An osteopath friend writes:
As a ten-fingered osteopathic physician and fasicanista who has also experienced SI and KMI from several master practitioners, I would suggest that there are times when skill overrides protocol. One of my training… mentors is Ilana Rubenfeld, Rolf’s contemporary in developing bodywork. She used to refer to Grandma Ida’s cookbook of ten recipes. Surely SI is more than formulaic!
As a DO, I have been instructed in figuring out how to use touch for diagnosis and treatment. Sadly, most DOs nowadays practice medicine as non-MDs with less overt usage of osteopathic manipulative medicine or treatment (OMM & OMT). Medical intentional therapeutic touch recommends reconsidering a finding if it reappears more than a few times– is something else needing attention or incompletely resolved? When receiving Rolfing by Tom Findley MD PhD SI and by Rosemary Feitas SI DO (alphabet soup after all our names), our work required several more sessions than ten to feel complete. Is this right or wrong?!? No!!! Yes!!!
Teachers are happiest when students take the work a step further. Let us commit to doctrine without dogma to better ourselves, further our work, and develop new models and methods as individual and our clients/patients are!
And my hot reply:
Without trying to usurp your work or your degree, I consider myself a ‘ten-fingered’ afascianado myself. One of the wonderful things about a kinesthetic conversation between two intelligent systems is that information can go both ways at once without loss of signal. (The same does not apply for spoken conversations – just tune into Fox News for proof of this assertion.) We can be feeling / assessing and treating at the same time – it’s a wonderful, protocol-free state that I imagine both you and I share in an thrive on.
Dismissing Grandma Ida’s cookbook and SI as formulaic is an easy path that many have taken before you. Not to be bellicose, but in California of the 70′s, I encountered many students of Ilana’s (not Ilana herself, I hasten to add) whose reflexive reversion to “And how’s that manifested in your life?” amounted to an unchanging protocol that soon grew tiresome.
If SI was so fixed, I doubt it would have fascinated Ida or even the likes of me for a professional lifetime. The idea of a multi-session map to the territory of the body with a beginning, a middle, and an end built into it – whether that is ten, twelve or forty steps in the process – is an idea which DO’s, DC’s, LMT’s, psychotherapists and a host of other workers could usefully incorporate.
In practice, so many of these folks go on and on treating week after week, month after month without end – and I have many personal examples of OMM DO’s in this Maine area who do this with clients I refer to them – until the client either runs out of money, or comes to their own conclusion that the treatment has lost effectiveness.

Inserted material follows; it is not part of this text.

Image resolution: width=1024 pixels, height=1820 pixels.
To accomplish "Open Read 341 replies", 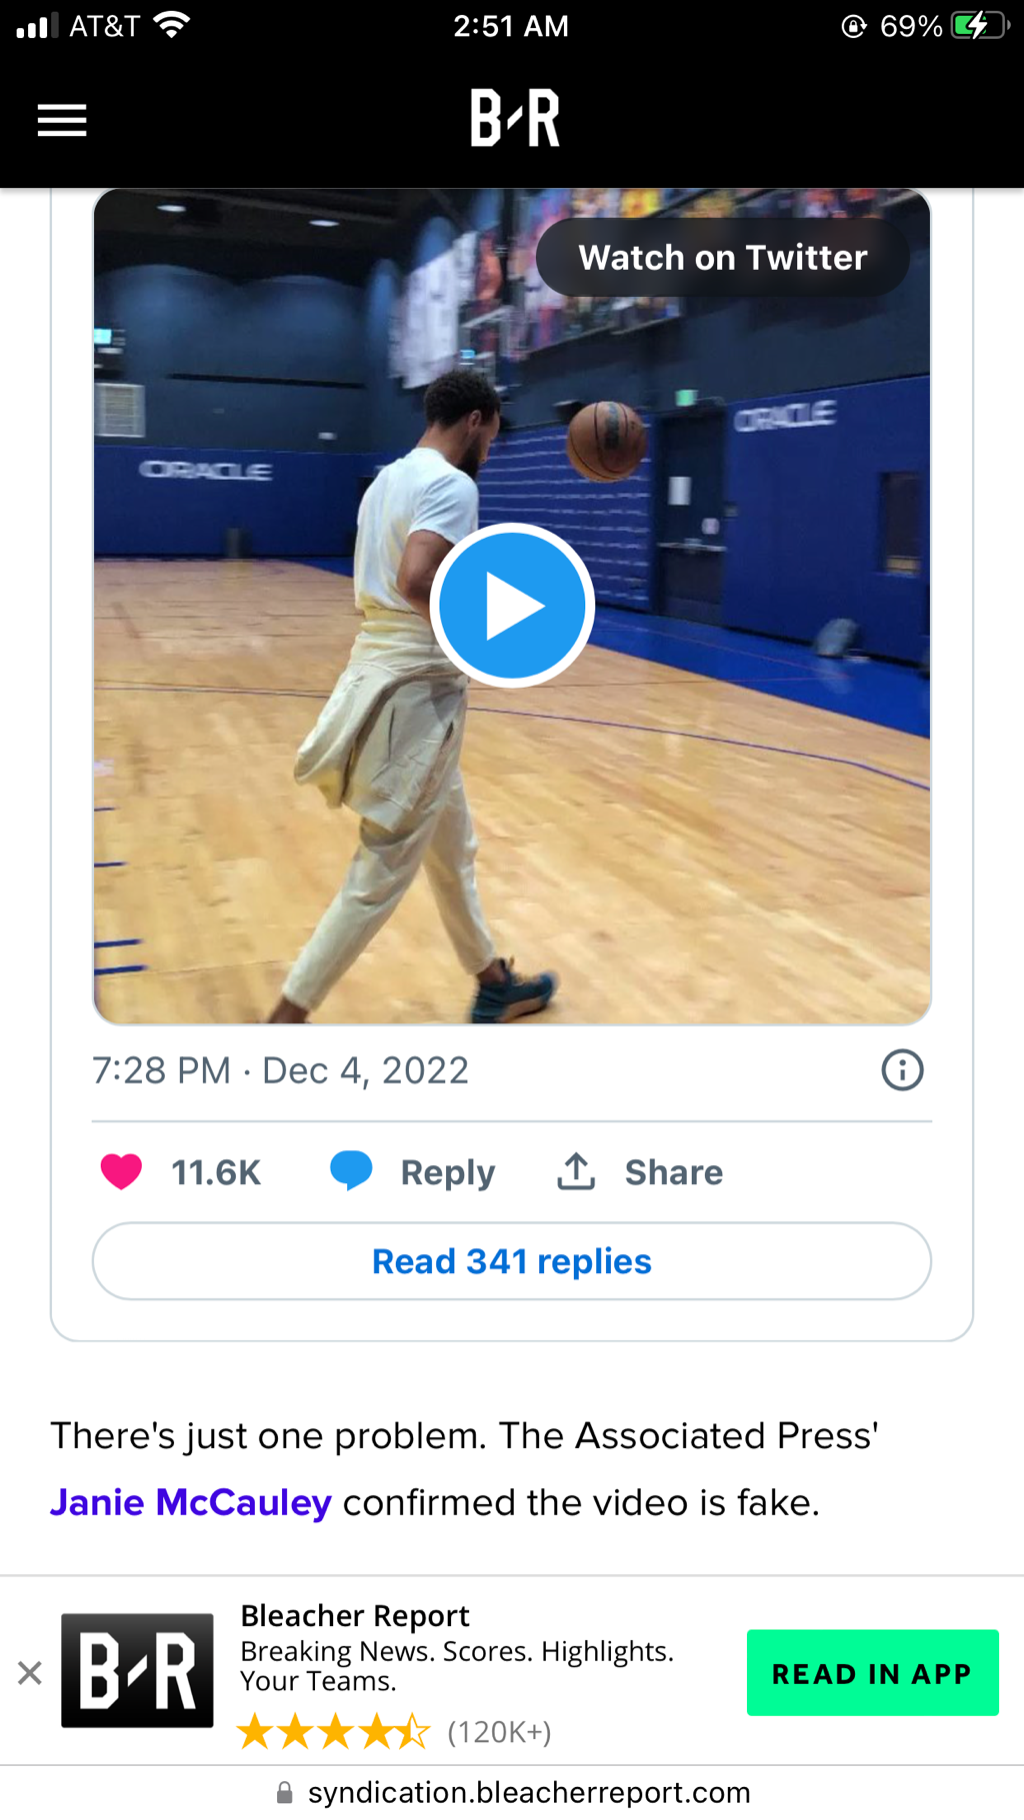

While understandable from an economic or inertia standpoint, I feel strongly that this is a bad model to work under, and hope that osteopathic schools will come to see the value in designing a treatment plan that includes a ‘recipe’ for integration, completion, and letting go.
Too few of us, in performing the neighborly function of treatment, understand the value of an endgame to complete the process, or at the very least the value of fallow periods where the body integrates without further treatment. Ida and SI understand and incorporate this value into the schooling and the ‘formula’.
If SI were actually a fixed protocol, I could sit still for the ‘Ida’s cookbook’ remark. But it is not – her recipe is defined as a series of territories, goals, considerations, all dependent for actual treatment on the wonderfully complex findings within the client.
Of course, the best meals come from using a recipe as a guide, and either adding your own spice, or even throw out the recipe altogether because it inspired you to something more interesting, or because you had other ingredients on hand. All this metaphor applies to well-done SI.
Sorry for the diatribe, my dear, you just hammered an oft-pounded thumb.
And David Lauterstein adds:
“Lovely, Tom. The first part of what you’ve written recalls a beautiful passage from “Body, Memory, and Architecture” by Charles Moore (RIP) a brilliant and kind man: “The haptic sense is the sense of touch reconsidered to include the entire body rather than merely the instruments of touch, such as the hands. To sense haptically is to experience objects in the environment by actually touching them (by climbing a mountain rather than staring at it). Treated as a perceptual system the haptic incorporates all those sensations (pressure, warmth, cold, pain and kinesthetics) which previously divided up the sense of touch, and thus it includes all those aspects of sensual detection which involve physical contact both inside and outside the body. For example, if you accidentally swallow a marble you may haptically sense it as it moves through your body, thus experiencing part of the environment within your body. Similarly, you may sense body motion haptically by detecting movement of joints and muscle through your entire bodyscape. No other sense deals as directly with the three-dimensional world or similarly carries with it the possibility of altering the environment in the process of perceiving it; that is to say, no other sense engages in feeling and doing simultaneously. This action/reaction characteristic of haptic perception separates it from all other forms of sensing which, in comparison, come to seem rather abstract.” And, as far as forms go, though I don’t practice the SI protocol (just never learned it that way), I do the ZB protocol and of course, the twelve bar blues.